In Brazilië zit ex-president Jair Bolsonaro voor lange tijd in de gevangenis vanwege zijn rol in de mislukte staatsgreep op 8 januari 2023 (geïnspireerd door Trumps mislukte poging tot staatsgreep op 6 januari 2021). In de eerste ronde van de presidentsverkiezingen in Chili (16 november) heeft de kandidaat van de Communistische Partij, Jeannette Jara, de meeste stemmen behaald. Ze trekt op 14 december met een centrumlinks blok naar de tweede ronde. En ondanks alle pogingen om de regering van Venezuela omver te werpen, blijft president Nicolás Maduro vooralsnog aan de macht. Hij heeft grote delen van de bevolking gemobiliseerd om de Bolivariaanse Revolutie tegen alle bedreigingen te verdedigen. Tenslotte stemden de meeste landen ter wereld eind oktober 2025 in de Algemene Vergadering van de Verenigde Naties voor een resolutie waarin een einde wordt geëist aan de blokkade van Cuba. Deze indicatoren -van de opsluiting van Bolsonaro tot de stemming over Cuba- suggereren dat extreemrechts er niet in geslaagd is om zijn agenda overal en via alle kanalen door te voeren. Bij nader inzien zijn er echter aanwijzingen dat Latijns-Amerika geen heropleving beleeft van de Roze Golf (zoals werd verwezen naar de politieke ruk naar links op het hele continent na de verkiezing van Hugo Chávez in Venezuela in 1998), maar de opkomst van een extreemrechtse Boze Golf, die de regio van Midden-Amerika tot aan de Zuidelijke Kegel langzaam begint te overspoelen.
Verkiezingen in Zuid-Amerika
De eerste ronde van de Chileense presidentsverkiezingen leverde een zorgwekkend resultaat op. Terwijl Jara van de Communistische Partij met 26,85% de meeste stemmen won (de electorale opkomst was 85,26%), behaalde de extreemrechtse José Antonio Kast de tweede plaats met 23,92%. Evelyn Matthei, behorend tot traditioneel rechts overtuigde 12,5%, terwijl de extreemrechtse kandidaat Johannes Kaiser -die ooit deel uitmaakte van Kasts Republikeinse Partij maar nu rechts van hem staat- 14% behaalde. Jara zal in de tweede ronde waarschijnlijk een deel van de centrum-stemmen binnenhalen, maar dat zal niet voldoende zijn om te winnen van extreemrechts, dat zeker meer dan 50% van de kiezers achter zich lijkt te hebben. De zogenaamde sociaal-liberaal Franco Parisi, die derde werd, steunde Kast al in 2021 en zal hem waarschijnlijk opnieuw steunen. Dat betekent dat het presidentschap in Chili in handen zal terechtkomen van een extreemrechtse man wiens familie gelinkt is aan het Duitse nazisme (zijn vader was lid van de nazipartij en ontsnapte aan gerechtigheid dankzij de tussenkomst van het Vaticaan) en die van mening is dat de dictatuur in Chili van 1973 tot 1990, alles in acht genomen, een goed idee was.

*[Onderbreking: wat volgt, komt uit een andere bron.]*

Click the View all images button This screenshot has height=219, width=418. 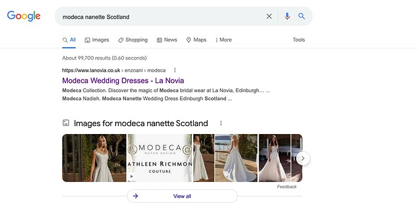(x=182, y=196)

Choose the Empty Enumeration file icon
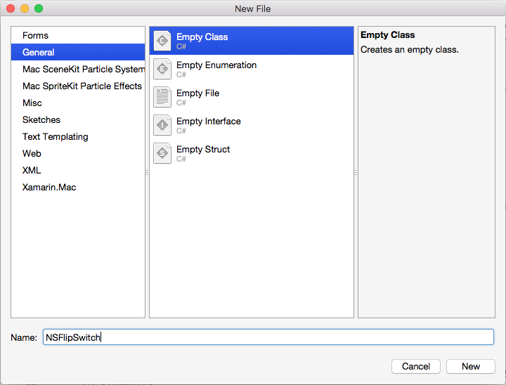tap(162, 69)
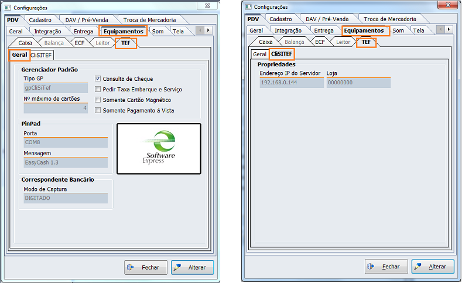Enable the Pedir Taxa Embarque e Serviço checkbox
Screen dimensions: 462x283
click(98, 89)
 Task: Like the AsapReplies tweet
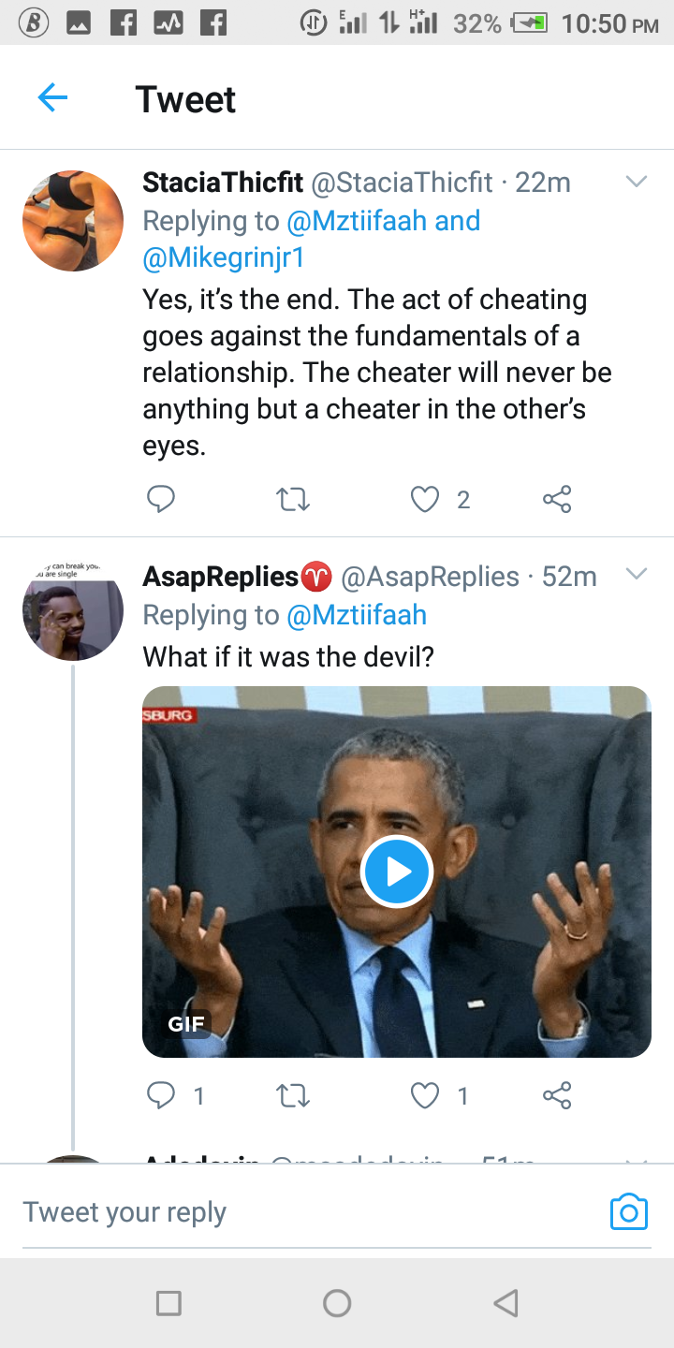click(x=425, y=1096)
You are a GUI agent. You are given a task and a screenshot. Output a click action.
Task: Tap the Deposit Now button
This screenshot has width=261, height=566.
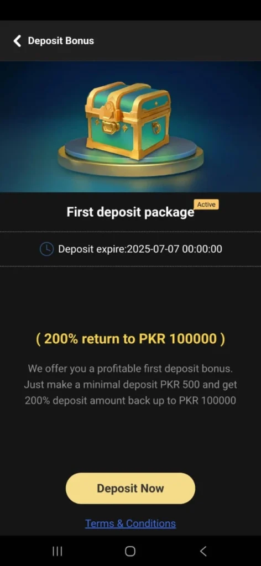[x=131, y=489]
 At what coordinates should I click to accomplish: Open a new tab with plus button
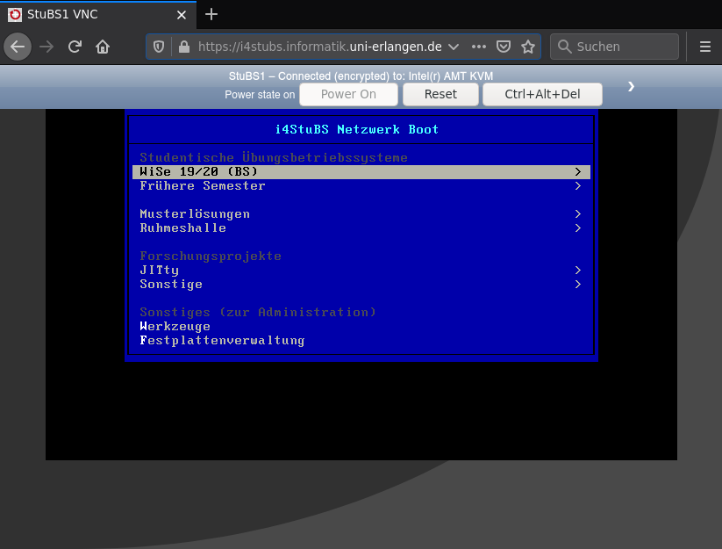click(211, 14)
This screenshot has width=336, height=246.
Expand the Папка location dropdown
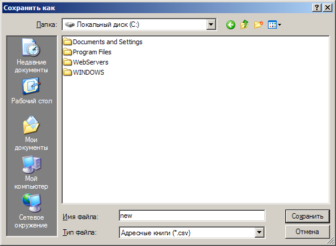click(x=211, y=24)
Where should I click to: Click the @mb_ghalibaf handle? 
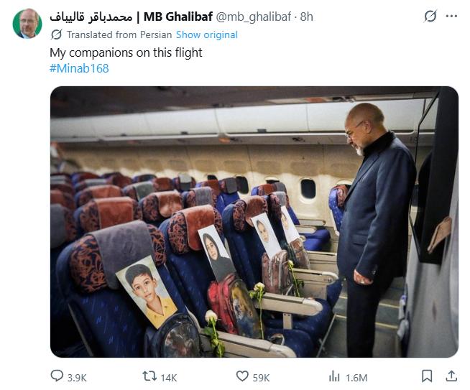click(251, 17)
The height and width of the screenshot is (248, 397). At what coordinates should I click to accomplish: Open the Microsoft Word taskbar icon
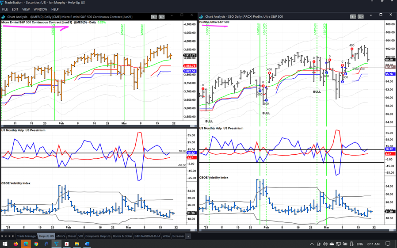point(87,244)
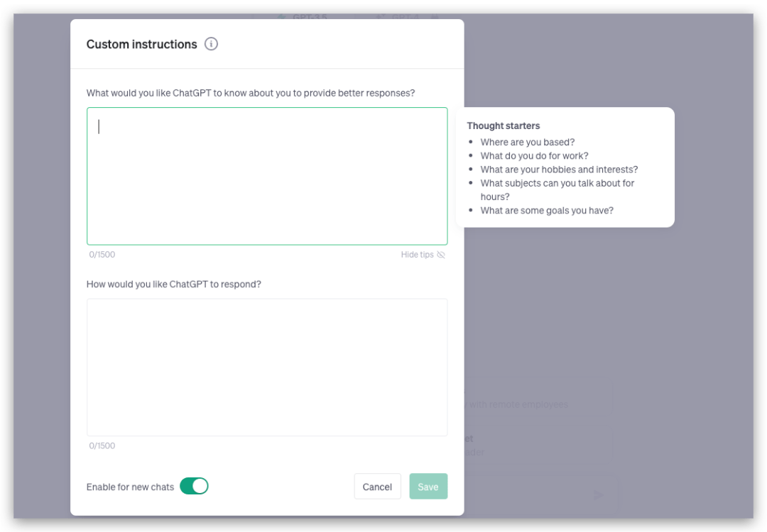Viewport: 767px width, 532px height.
Task: Click the "Custom instructions" dialog title
Action: [141, 44]
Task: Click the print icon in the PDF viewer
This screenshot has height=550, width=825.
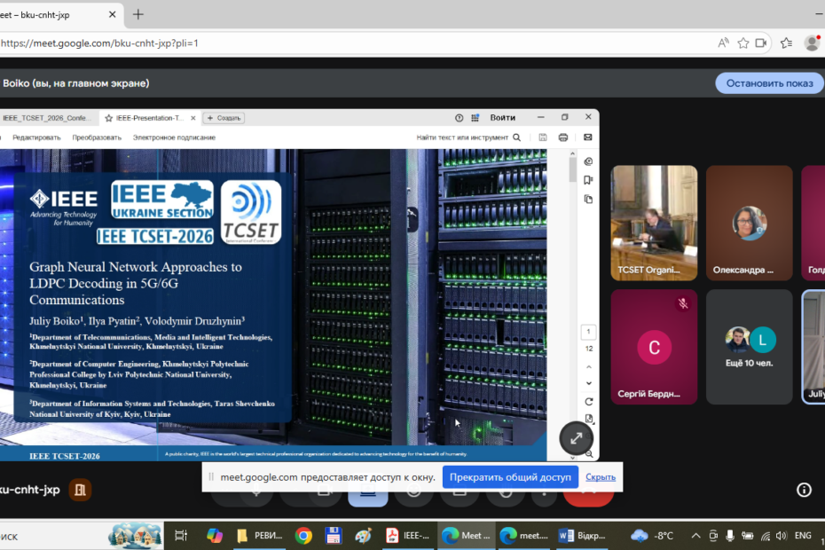Action: 562,138

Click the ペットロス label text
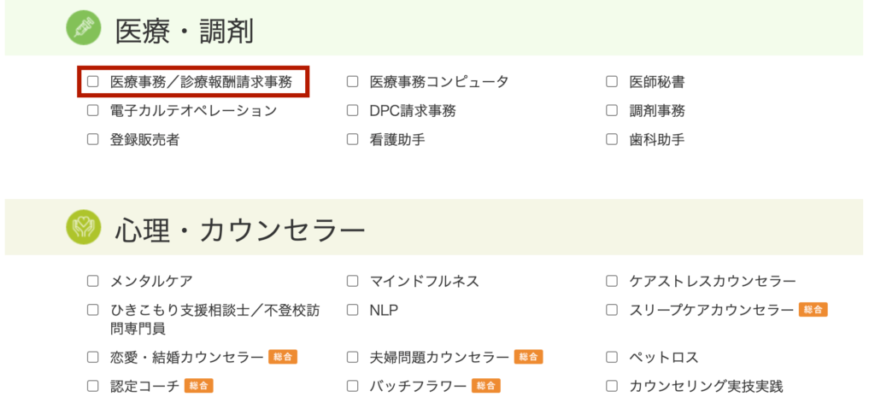click(x=664, y=357)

Ten noorden van Chili, in Bolivia, versloeg de nieuwe president Rodrigo Paz Pereria, zoon van een voormalig president, de extreemrechtse Jorge Tuto Quiroga (een voormalig president) in de tweede ronde van de verkiezingen waarin geen enkele linkse kandidaat meedeed (dit nadat de Beweging voor Socialisme het land van 2006 tot 2025 onafgebroken regeerde). De partij van Paz Pereria heeft een minderheidspositie in het parlement. Hij zal zich daarom moeten aansluiten bij de Libre-coalitie van Quiroga en waarschijnlijk een pro-Amerikaans buitenlands beleid en een economisch libertair beleid gaan voeren.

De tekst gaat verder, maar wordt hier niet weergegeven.